++++ Data extract

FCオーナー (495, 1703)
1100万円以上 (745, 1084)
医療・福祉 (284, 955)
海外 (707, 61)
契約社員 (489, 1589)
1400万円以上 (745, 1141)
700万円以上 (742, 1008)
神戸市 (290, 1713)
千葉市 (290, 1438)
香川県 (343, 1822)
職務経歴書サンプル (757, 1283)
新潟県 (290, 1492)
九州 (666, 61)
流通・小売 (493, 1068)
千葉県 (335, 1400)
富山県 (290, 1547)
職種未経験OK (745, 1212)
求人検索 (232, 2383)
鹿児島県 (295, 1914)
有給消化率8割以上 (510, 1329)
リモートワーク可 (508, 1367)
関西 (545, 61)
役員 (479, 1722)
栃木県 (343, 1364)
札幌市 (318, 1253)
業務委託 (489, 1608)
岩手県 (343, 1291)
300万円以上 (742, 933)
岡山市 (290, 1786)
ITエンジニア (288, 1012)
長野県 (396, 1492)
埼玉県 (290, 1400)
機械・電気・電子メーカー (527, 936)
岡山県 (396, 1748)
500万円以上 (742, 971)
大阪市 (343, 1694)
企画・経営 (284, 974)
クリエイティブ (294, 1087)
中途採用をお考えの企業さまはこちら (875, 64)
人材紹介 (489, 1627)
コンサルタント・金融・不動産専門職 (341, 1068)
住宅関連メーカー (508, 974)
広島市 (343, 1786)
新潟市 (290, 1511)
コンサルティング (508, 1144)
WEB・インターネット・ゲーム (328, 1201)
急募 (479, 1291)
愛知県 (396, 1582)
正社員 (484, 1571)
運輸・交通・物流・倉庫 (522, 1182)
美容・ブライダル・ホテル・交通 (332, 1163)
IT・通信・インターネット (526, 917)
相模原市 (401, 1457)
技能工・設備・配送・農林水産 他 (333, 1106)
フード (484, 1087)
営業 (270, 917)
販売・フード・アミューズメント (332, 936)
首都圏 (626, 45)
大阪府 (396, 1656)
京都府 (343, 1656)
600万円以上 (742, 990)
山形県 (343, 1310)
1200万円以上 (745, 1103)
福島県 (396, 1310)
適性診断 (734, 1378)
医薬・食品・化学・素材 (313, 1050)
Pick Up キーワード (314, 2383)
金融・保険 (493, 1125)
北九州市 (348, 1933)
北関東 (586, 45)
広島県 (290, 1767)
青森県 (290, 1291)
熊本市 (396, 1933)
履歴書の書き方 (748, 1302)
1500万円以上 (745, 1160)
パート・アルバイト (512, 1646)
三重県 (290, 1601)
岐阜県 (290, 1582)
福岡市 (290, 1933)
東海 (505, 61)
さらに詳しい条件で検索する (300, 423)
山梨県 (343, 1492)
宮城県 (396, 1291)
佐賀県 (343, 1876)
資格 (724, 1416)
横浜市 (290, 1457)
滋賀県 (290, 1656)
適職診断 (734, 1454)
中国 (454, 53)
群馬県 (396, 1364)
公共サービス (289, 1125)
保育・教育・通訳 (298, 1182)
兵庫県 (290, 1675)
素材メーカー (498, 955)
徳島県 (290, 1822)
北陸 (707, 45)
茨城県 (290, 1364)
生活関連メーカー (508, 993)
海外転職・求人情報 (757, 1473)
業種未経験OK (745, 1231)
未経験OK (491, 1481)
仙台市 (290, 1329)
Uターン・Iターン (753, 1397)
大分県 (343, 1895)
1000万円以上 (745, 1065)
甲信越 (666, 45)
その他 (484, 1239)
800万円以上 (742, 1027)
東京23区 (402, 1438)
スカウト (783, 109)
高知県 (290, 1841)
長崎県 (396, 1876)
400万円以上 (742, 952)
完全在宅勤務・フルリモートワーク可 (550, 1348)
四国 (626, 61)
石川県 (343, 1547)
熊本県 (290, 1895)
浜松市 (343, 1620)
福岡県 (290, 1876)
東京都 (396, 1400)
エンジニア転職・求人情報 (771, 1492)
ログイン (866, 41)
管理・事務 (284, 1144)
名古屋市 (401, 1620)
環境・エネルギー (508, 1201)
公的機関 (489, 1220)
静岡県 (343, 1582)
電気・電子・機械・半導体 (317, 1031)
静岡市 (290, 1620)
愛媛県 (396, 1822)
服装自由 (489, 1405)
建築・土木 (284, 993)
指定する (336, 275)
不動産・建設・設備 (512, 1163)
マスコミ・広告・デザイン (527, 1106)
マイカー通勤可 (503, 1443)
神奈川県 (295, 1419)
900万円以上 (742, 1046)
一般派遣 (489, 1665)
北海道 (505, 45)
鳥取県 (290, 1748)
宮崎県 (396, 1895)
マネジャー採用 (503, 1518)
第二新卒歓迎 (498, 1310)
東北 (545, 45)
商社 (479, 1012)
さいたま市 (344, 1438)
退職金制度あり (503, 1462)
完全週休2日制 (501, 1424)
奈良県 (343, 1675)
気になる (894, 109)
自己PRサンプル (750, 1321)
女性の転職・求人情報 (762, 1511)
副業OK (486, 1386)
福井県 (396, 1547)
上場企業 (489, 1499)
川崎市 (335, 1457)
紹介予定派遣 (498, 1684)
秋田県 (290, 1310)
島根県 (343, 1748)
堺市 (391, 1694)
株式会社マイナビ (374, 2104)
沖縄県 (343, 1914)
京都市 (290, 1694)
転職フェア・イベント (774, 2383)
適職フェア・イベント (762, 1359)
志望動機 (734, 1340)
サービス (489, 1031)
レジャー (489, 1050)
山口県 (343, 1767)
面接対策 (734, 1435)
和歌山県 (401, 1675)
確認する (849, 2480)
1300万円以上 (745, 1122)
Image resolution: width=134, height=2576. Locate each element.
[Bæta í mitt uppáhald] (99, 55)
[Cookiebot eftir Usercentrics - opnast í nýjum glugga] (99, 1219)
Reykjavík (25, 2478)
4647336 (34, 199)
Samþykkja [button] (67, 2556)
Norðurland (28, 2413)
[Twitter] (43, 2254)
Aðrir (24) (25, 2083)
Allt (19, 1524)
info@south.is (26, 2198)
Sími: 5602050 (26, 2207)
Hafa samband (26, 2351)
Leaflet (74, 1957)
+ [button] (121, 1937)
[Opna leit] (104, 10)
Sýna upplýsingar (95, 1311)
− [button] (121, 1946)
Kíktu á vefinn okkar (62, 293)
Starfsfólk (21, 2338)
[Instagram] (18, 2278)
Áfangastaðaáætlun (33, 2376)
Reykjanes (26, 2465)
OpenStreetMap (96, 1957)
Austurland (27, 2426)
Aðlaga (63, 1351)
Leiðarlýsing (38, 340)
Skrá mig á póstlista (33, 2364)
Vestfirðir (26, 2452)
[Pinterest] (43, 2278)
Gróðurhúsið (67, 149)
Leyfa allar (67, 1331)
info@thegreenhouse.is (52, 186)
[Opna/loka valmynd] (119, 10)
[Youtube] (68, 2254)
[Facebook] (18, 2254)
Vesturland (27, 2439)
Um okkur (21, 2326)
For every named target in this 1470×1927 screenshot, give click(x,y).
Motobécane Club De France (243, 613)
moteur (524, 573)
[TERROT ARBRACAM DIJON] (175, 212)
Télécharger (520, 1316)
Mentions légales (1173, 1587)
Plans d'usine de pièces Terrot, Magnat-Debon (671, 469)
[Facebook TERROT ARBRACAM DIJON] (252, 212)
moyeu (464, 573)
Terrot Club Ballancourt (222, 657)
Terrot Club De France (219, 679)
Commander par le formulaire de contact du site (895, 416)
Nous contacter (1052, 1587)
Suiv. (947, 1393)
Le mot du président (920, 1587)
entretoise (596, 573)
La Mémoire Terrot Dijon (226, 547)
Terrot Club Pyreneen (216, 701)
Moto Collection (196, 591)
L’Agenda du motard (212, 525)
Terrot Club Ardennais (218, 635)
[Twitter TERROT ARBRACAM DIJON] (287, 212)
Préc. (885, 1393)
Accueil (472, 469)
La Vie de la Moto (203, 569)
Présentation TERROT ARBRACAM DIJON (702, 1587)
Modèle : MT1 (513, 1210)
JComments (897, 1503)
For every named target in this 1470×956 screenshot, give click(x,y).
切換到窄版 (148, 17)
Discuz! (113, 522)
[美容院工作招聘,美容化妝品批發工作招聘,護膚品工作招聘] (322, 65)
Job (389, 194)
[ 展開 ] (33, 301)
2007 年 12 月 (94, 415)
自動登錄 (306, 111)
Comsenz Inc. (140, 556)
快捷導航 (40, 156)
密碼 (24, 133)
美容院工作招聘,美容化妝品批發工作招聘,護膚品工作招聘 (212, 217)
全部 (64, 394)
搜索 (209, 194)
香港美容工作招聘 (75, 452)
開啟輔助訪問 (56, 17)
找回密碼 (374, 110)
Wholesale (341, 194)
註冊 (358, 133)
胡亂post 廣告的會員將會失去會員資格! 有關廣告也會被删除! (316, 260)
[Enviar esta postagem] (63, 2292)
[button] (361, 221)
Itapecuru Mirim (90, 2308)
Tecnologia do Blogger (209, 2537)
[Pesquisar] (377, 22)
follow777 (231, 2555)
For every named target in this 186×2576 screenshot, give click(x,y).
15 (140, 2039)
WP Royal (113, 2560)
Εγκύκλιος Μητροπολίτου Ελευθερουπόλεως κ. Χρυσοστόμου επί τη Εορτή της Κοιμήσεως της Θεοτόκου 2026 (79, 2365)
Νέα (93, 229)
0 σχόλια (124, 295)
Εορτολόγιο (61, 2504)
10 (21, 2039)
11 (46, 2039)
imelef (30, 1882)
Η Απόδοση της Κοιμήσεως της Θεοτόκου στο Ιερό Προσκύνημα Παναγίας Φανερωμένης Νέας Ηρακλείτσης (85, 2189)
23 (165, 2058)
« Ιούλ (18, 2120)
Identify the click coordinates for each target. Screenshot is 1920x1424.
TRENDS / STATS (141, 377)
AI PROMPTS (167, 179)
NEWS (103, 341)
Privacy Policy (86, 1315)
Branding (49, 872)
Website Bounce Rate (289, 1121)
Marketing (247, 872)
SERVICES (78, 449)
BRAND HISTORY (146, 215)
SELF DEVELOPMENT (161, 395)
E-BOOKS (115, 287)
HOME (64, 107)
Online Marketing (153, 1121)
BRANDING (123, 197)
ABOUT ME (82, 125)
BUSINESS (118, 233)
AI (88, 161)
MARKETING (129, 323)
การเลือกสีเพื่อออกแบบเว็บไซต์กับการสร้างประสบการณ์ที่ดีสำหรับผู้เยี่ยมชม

++++++++

What is being asked: Return the span of lines in the data above that opens at the line with "宮崎県 (396, 1895)" and closes at the line with "[Instagram] (18, 2278)", exactly, ends included, nothing else.

Response area:
宮崎県 (396, 1895)
マネジャー採用 (503, 1518)
第二新卒歓迎 (498, 1310)
東北 (545, 45)
商社 (479, 1012)
さいたま市 (344, 1438)
退職金制度あり (503, 1462)
完全週休2日制 (501, 1424)
奈良県 (343, 1675)
気になる (894, 109)
自己PRサンプル (750, 1321)
女性の転職・求人情報 (762, 1511)
副業OK (486, 1386)
福井県 (396, 1547)
上場企業 (489, 1499)
川崎市 (335, 1457)
紹介予定派遣 (498, 1684)
秋田県 (290, 1310)
島根県 (343, 1748)
堺市 (391, 1694)
株式会社マイナビ (374, 2104)
沖縄県 (343, 1914)
京都市 (290, 1694)
転職フェア・イベント (774, 2383)
適職フェア・イベント (762, 1359)
志望動機 (734, 1340)
サービス (489, 1031)
レジャー (489, 1050)
山口県 (343, 1767)
面接対策 (734, 1435)
和歌山県 (401, 1675)
確認する (849, 2480)
1300万円以上 (745, 1122)
Image resolution: width=134, height=2576. Locate each element.
[Bæta í mitt uppáhald] (99, 55)
[Cookiebot eftir Usercentrics - opnast í nýjum glugga] (99, 1219)
Reykjavík (25, 2478)
4647336 (34, 199)
Samþykkja [button] (67, 2556)
Norðurland (28, 2413)
[Twitter] (43, 2254)
Aðrir (24) (25, 2083)
Allt (19, 1524)
info@south.is (26, 2198)
Sími: 5602050 (26, 2207)
Hafa samband (26, 2351)
Leaflet (74, 1957)
+ [button] (121, 1937)
[Opna leit] (104, 10)
Sýna upplýsingar (95, 1311)
− [button] (121, 1946)
Kíktu á vefinn okkar (62, 293)
Starfsfólk (21, 2338)
[Instagram] (18, 2278)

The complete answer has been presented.